Thursday, March 8, 2012

The Day I Became a Conservative

Summer 1996

I entered my adolescence as a Republican on the merit of my parents having been on that team. The nonthinking acceptance continued until one day in the summer of 1996 when I became a Conservative under my own volition, my own conscious choice.


My job entailed much driving and I’d recently become burned out listening to music, I needed a break. Acting on a recommendation from a colleague with whom I worked, I tried talk radio. On this sunny summer morning driving around Southern California there had been a discussion about a bill President Clinton signed. The bill provided a segment of the population with free phone service. My initial thought was, ‘That’s OK with me. The phone company can afford to give it away to a few folks.’

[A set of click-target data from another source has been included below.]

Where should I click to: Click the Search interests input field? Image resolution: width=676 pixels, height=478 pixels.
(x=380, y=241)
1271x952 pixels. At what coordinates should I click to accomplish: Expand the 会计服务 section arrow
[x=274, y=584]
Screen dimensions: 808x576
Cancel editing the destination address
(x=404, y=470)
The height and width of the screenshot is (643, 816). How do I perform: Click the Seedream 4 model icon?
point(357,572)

I naively figured the phone company would carry the burden of being required to furnish the free service. But the discussion continued that this was not the way it worked out. The radio host insisted that the phone company passed those lost service charges forward to the paying customers by simply adding a fee. ‘No way,’ I thought to myself. ‘There’s no charge back. This guy is a wind bag.’

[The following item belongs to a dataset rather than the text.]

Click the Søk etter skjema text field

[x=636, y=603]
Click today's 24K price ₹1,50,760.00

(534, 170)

My next phone bill arrived and I scrutinized the thing. There it was, the fee! The guy on the radio may be a bag of wind, but I was indeed paying for someone else to have the same service that I paid for. ‘This sucks!,’ was my prevailing amended sentiment. My naiveté was rendered a powerful blow. I was a singe fella renting a 500 square foot hovel in a 40-unit apartment complex in Pasadena at the time. Why was I paying for other peoples’ goods when I had few things of my own?

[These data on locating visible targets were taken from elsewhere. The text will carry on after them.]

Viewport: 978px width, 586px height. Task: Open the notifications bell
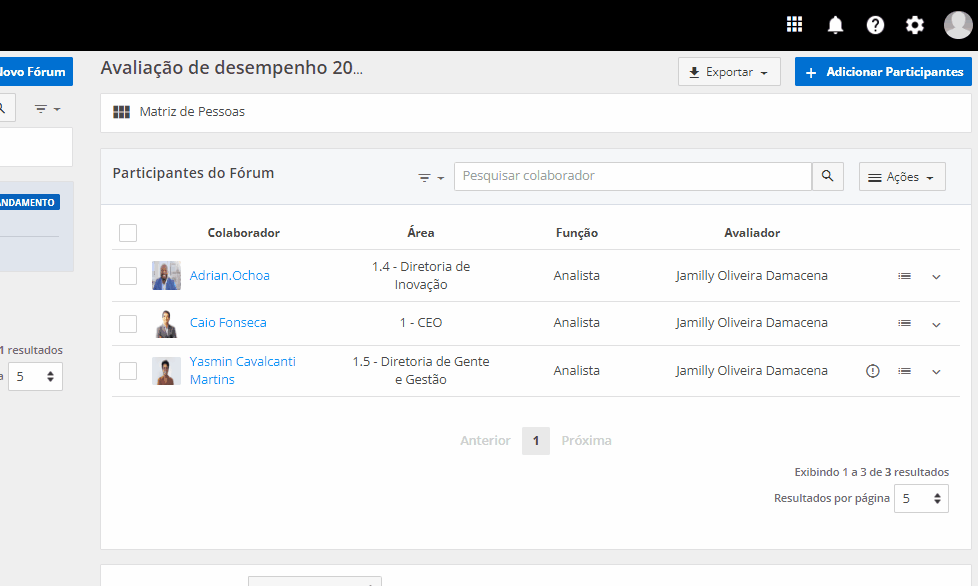click(x=835, y=25)
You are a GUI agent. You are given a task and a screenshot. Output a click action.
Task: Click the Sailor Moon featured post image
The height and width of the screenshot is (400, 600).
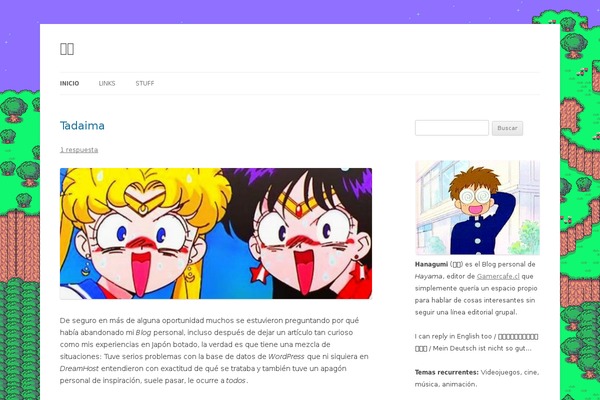[x=216, y=233]
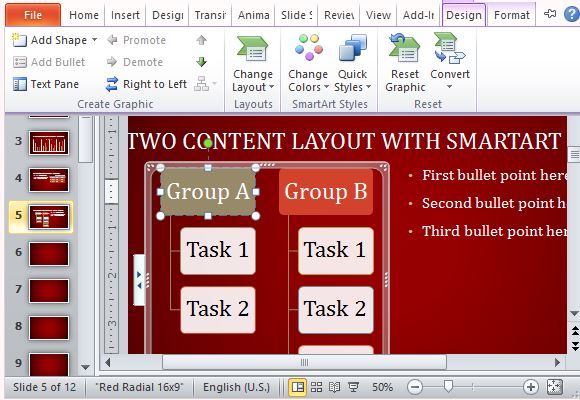
Task: Open the Insert ribbon tab
Action: tap(125, 15)
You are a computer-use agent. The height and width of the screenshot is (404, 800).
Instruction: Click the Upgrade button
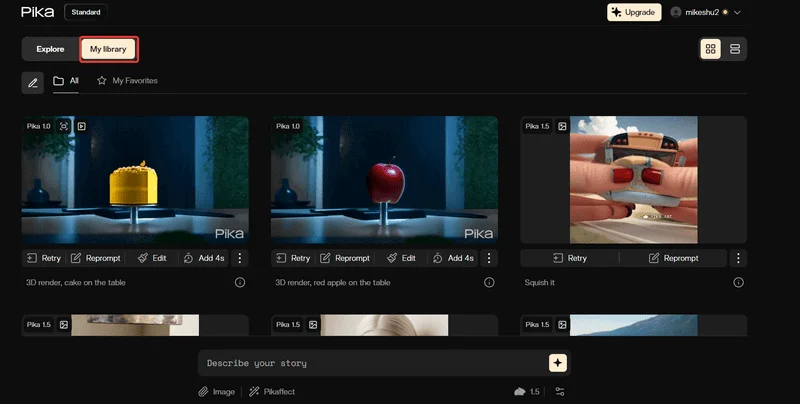(634, 12)
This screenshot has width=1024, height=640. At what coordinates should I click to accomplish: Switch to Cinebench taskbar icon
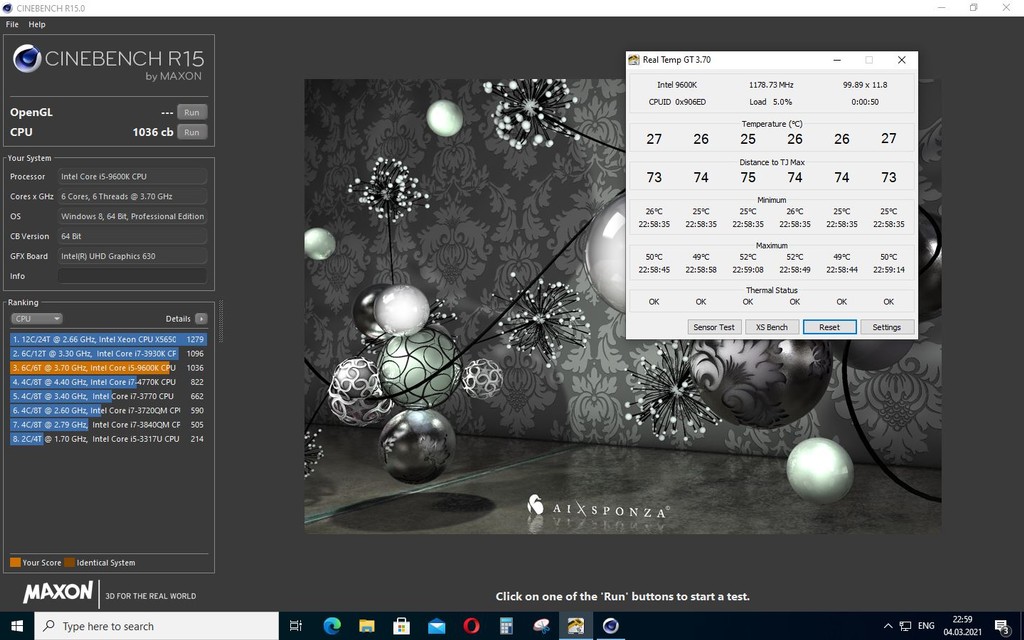pyautogui.click(x=610, y=627)
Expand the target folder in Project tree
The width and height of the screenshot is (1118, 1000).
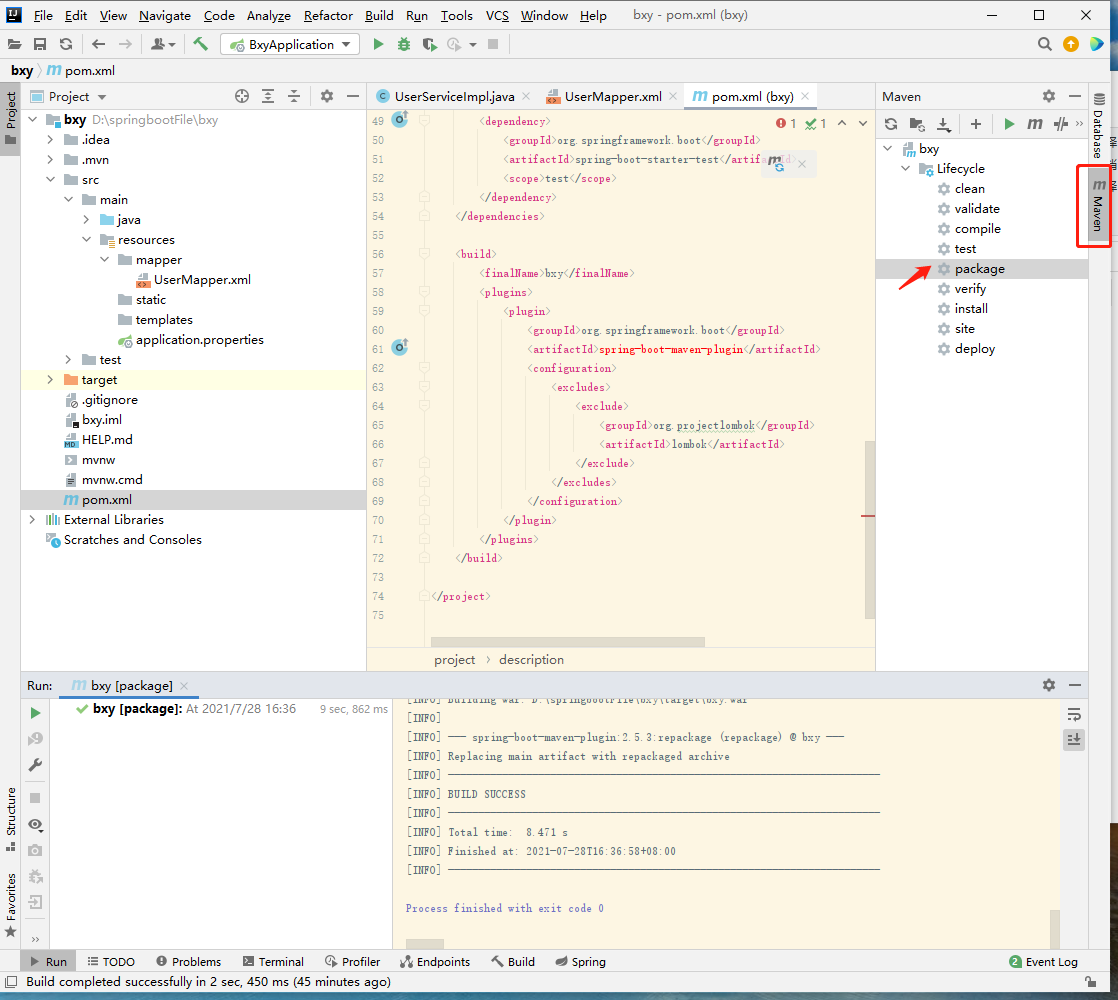50,380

Turns out nothing is free, especially if the government says it is. Free, in government parlance, just means that the folks receiving the service or benefit aren’t paying but everyone else is.

To look at it another way, let’s consider milk shakes. I’m a guy who is very fond of milk shakes and am wildly in favor of them being available to the populace. Yet, I have no interest in being required to pay for someone else’s milk shake. Those who desire this wonderful concoction should be prepared to either pay for it or pass it up.

Certainly phone service is more important than milk shakes. [Note: This even holds true while we’re within grasp of McDonald’s seasonal Shamrock Shakes.] But the point is that the Government, both Federal and state, are much more generous with give-aways than I prefer.

While the ‘Free Phone Service’ discussion may have some merit, the scenario just brought the reasoning home for me. And so it came to be that my politics turned away from the language of enablers and took a large step toward self-reliance.